Judaism and the Mikveh

Before John the Baptist stepped foot near the Jordan River, Jewish people immersed themselves in water for many reasons. In antiquity, most Jewish communities had ritual baths known as mikva’ot. Scholar Shoshanna Lockshin mentions that people would immerse in a mikveh for many reasons: conversion, purification before getting married, after giving birth, or several days after the end of a menstrual period. Other conditions resulted in ritual impurity, thus requiring immersion in a mikveh to help regain purity. The Torah, most notably the Book of Leviticus, mentions ritual purity in detail.

The Essenes and Ritual Purity

Religion can be a complicated thing. Disagreements about values and theology often produce breakaway movements or new sects. That’s probably what created the Essenes, a community of Jewish ascetics active between the second century B.C.E. and the end of the first century C.E. There weren’t a lot of Essenes – in fact, ancient Roman historian Pliny the Elder estimated that only 4,000 existed in his day. But they were among the first to practice baptism as we know it.

The Jewish Encyclopedia explains that baptism was part of the Essenes’ rites: first as penitence, and then to cleanse followers from ritual impurity. Proselytes were baptized during their initiation. At some point, they started baptizing themselves every morning. To even pronounce the name of God required personal ritual purity, so they baptized themselves before the daily prayers.

John the Baptist and His Mission

The most enduring image of John the Baptist comes from the Bible’s New Testament: a wild man from the desert, wearing rough camelhair clothing, subsisting on locusts and wild honey. He warned of impending judgment by God and baptized those wishing to repent of their sins. The Encyclopedia Britannica mentions that he was mostly active in the lower Jordan Valley, declaring his message and baptizing in the river east of Jericho.

John’s mission was laden with symbolism. His camelhair clothing recalled the prophet Elijah’s garb. His locust and honey diet wasn’t just “cheap eats” – they were also kosher, according to Jewish dietary laws. Remember that the ancient Israelites crossed the Jordan River to enter the Promised Lands, according to the Torah.

Just where did John the Baptist come from? Some believe he may have been one of the Essenes or was influenced by teachings. Truthfully, we really don’t know. But John’s core message was quite different from theirs: He focused his mission on ordinary people rather than excluding them, as the Essenes did.

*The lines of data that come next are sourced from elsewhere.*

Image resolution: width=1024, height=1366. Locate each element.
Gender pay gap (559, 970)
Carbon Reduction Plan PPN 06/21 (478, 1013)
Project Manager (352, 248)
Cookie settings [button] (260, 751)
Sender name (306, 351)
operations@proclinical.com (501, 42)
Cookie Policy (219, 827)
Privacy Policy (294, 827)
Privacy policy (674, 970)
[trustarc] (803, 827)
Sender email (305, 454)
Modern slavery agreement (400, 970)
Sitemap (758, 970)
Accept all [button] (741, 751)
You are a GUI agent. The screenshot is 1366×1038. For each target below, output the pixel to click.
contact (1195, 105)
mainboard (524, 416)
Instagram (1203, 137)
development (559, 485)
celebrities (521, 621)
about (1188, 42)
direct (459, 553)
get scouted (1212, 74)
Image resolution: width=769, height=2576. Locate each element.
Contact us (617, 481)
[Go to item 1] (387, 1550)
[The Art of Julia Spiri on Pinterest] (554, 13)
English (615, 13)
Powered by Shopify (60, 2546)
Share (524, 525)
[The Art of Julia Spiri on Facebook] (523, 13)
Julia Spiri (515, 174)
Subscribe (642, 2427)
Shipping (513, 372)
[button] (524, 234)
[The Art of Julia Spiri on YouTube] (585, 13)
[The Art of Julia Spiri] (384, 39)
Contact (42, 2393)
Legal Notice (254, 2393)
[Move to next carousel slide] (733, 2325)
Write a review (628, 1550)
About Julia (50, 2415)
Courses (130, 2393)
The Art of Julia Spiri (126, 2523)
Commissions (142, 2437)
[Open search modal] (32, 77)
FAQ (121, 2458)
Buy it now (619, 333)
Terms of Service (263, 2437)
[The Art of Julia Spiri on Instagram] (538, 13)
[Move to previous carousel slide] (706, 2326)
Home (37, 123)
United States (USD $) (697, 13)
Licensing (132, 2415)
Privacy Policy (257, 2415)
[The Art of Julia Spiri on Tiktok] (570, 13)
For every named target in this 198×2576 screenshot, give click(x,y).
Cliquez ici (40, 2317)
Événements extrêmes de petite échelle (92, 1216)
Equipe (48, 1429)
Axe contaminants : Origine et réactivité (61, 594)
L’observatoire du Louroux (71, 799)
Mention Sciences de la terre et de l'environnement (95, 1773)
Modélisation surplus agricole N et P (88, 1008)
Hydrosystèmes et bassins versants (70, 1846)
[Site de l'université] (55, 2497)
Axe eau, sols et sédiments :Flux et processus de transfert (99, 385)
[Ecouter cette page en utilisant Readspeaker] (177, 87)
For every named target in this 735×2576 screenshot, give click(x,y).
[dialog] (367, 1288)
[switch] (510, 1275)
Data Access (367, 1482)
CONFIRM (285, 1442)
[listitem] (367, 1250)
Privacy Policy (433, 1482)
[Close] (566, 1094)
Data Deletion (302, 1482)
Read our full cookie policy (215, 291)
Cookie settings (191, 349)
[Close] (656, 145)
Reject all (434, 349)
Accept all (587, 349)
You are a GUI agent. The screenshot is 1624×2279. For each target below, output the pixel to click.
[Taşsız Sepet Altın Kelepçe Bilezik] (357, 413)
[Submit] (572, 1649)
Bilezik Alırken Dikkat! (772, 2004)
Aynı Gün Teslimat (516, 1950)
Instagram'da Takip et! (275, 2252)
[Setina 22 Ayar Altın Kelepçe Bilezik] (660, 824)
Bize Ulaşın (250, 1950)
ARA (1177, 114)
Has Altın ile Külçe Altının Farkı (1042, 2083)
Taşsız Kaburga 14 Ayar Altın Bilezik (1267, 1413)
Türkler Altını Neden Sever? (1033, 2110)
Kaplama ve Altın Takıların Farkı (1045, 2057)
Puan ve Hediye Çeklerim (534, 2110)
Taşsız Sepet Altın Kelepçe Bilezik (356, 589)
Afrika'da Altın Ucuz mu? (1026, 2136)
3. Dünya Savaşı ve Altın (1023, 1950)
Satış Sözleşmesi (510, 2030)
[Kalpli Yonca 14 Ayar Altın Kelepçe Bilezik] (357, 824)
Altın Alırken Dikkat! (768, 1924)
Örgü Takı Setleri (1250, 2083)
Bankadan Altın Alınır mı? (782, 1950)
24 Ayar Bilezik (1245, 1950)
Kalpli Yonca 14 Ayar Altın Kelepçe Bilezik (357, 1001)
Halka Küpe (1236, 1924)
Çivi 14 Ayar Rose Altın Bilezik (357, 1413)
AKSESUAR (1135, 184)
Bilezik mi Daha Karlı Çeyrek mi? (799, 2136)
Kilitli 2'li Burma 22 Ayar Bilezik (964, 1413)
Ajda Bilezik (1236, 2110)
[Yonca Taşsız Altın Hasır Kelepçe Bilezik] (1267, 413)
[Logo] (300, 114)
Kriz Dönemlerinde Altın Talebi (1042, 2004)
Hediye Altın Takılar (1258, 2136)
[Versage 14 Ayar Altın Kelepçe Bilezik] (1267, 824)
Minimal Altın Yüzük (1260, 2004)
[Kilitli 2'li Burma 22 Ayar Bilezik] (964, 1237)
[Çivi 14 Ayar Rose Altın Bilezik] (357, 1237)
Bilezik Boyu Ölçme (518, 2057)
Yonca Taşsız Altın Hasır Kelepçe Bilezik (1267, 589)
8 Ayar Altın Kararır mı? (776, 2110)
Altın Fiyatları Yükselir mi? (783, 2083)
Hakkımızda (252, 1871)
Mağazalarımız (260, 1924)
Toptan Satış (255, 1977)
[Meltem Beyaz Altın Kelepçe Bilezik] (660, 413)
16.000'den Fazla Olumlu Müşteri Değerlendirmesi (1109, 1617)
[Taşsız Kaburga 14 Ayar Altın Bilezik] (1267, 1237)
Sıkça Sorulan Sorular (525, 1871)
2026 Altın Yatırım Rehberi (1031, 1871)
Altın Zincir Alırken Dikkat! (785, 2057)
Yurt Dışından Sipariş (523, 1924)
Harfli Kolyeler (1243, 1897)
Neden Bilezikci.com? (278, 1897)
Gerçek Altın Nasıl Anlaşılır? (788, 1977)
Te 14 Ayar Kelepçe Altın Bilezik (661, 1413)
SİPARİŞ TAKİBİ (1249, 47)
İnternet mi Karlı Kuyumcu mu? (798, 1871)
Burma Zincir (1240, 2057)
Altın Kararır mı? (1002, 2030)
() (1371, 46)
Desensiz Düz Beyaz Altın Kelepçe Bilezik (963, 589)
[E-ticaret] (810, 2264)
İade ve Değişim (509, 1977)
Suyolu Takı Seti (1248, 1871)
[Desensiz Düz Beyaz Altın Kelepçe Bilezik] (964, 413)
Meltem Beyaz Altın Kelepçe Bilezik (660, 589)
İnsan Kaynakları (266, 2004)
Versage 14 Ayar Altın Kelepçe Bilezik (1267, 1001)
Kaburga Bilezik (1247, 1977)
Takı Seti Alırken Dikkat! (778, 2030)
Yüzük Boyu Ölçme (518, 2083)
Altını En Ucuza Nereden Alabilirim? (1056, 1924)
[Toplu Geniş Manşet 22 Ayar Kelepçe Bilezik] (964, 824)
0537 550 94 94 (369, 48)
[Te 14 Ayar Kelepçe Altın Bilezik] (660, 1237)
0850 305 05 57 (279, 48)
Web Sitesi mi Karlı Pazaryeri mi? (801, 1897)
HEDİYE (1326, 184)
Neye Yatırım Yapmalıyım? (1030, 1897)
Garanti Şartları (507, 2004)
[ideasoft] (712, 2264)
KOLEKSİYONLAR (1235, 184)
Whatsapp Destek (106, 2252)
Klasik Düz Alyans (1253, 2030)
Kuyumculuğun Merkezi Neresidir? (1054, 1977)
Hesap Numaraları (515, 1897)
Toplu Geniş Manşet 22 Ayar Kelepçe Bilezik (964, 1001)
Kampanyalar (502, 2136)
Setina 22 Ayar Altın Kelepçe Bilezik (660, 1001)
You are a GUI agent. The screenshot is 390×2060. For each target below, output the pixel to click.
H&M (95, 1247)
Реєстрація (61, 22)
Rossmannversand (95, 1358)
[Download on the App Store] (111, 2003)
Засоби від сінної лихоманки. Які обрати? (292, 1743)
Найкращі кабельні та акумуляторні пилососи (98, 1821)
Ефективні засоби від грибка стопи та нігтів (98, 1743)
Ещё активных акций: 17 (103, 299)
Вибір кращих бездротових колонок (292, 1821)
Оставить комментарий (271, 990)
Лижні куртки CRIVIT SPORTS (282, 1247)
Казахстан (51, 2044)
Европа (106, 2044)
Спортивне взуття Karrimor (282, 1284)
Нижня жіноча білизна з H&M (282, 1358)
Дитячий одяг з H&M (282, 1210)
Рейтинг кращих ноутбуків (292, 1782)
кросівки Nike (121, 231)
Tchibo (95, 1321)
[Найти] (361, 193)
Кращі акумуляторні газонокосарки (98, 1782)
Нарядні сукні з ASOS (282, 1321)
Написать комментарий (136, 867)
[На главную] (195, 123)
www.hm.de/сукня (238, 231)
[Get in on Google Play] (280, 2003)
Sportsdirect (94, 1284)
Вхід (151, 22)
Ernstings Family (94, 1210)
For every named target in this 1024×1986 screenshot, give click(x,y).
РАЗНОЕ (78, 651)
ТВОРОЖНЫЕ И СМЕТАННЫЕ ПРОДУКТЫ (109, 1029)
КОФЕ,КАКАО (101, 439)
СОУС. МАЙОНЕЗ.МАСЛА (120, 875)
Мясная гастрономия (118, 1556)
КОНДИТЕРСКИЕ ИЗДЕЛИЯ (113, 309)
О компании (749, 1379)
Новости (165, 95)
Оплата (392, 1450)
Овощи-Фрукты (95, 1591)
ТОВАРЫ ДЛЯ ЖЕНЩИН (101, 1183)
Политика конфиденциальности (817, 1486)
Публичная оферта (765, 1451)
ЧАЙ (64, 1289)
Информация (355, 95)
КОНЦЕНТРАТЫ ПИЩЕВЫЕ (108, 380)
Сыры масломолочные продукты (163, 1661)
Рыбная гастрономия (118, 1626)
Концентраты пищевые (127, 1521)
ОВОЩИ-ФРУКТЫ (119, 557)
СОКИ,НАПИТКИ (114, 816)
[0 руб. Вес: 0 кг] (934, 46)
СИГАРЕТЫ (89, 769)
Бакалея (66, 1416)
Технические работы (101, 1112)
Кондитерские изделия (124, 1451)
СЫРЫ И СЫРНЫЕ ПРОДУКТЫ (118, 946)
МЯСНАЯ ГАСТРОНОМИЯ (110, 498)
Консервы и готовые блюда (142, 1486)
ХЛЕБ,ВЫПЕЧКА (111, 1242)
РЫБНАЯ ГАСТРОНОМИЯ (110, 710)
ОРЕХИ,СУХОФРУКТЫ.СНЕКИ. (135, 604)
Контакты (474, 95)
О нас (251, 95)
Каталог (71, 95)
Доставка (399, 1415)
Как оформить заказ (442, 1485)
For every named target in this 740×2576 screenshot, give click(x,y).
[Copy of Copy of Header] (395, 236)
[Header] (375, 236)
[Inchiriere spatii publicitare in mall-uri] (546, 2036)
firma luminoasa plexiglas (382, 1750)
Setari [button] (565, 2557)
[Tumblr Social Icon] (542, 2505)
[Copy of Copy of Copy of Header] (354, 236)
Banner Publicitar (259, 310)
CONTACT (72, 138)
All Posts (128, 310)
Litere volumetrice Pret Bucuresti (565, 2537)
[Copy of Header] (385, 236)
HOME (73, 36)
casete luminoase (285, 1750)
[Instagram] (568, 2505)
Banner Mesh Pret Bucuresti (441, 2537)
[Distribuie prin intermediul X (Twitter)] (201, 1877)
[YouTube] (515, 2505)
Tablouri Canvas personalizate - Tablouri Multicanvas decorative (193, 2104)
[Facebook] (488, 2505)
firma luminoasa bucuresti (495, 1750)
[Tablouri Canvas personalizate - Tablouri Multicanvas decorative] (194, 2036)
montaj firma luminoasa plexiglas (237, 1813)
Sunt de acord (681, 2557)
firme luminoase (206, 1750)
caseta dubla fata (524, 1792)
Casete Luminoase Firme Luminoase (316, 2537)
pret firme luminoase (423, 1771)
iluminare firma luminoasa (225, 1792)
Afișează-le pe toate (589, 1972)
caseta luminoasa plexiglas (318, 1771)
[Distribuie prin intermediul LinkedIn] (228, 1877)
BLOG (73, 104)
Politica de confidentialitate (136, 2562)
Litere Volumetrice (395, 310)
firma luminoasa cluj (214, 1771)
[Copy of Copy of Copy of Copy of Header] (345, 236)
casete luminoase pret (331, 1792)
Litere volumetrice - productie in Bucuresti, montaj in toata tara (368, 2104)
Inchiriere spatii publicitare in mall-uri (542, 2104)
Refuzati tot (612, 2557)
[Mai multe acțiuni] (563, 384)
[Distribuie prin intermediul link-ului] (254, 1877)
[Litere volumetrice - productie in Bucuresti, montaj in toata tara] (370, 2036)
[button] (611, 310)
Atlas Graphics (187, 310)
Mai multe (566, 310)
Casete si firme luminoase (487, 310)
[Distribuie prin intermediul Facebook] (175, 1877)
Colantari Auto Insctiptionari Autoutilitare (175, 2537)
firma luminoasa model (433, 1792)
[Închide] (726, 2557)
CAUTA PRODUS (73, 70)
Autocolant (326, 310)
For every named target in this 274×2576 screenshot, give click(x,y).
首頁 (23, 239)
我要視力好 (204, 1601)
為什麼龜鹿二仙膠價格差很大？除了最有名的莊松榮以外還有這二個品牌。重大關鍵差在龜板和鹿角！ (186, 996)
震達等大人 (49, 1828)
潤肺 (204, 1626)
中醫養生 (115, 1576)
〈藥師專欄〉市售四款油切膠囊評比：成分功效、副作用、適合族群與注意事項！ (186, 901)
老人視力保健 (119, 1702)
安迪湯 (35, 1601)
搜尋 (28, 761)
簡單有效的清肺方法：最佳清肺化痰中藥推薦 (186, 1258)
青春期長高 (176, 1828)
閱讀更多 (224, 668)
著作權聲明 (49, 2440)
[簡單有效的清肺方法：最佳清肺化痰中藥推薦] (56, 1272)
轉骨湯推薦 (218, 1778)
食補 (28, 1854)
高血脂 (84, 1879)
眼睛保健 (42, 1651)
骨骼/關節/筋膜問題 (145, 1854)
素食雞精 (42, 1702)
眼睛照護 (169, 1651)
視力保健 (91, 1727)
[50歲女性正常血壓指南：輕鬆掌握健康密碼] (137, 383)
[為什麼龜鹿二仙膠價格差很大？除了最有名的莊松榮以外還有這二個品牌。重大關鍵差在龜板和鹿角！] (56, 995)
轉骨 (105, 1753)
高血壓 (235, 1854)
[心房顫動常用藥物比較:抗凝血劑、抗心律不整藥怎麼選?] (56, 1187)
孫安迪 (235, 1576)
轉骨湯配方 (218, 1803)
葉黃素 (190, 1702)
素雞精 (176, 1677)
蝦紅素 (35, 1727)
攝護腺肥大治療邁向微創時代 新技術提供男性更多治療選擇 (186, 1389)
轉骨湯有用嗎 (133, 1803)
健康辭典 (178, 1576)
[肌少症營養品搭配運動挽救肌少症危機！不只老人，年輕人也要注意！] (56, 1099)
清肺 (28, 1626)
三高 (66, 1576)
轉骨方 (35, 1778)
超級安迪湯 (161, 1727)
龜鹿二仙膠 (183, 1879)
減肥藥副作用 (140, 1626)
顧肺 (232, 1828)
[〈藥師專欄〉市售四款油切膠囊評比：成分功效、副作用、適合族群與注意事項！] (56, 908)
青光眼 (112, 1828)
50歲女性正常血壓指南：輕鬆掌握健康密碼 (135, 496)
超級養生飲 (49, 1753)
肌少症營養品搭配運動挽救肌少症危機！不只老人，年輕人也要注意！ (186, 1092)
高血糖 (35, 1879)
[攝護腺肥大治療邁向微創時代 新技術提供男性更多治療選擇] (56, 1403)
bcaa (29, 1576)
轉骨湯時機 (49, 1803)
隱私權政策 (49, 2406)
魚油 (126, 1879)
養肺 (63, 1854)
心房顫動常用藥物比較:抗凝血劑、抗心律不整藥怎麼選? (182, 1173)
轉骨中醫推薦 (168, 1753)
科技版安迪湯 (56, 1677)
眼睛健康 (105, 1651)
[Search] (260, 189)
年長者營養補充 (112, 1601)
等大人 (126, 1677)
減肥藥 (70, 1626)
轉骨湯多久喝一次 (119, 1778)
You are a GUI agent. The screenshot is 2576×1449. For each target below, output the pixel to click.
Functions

Baptism in Christianity’s Earliest Years

Baptism was relevant in early Christian movements. The New Testament records that John baptized Jesus. Later, Act 8:16 mentions followers “baptized in the name of Lord Jesus.” Acts 19:5-6 depict St. Paul laying hands on new converts after their baptism. As the Encyclopedia Britannica reveals, those baptized during the first century C.E. were usually converts from pagan Greek or Roman faiths. We also see the first evidence of infant baptism in the second century C.E. Modern sects have set their own doctrines and practices regarding who can be baptized and when.

In human cultures across the world, water represents cleansing and purity. While we mostly focus on the practical, that symbolism also carries spiritual weight. Baptism now represents many things: purification, transformation, rebirth, and membership within unique communities of faith.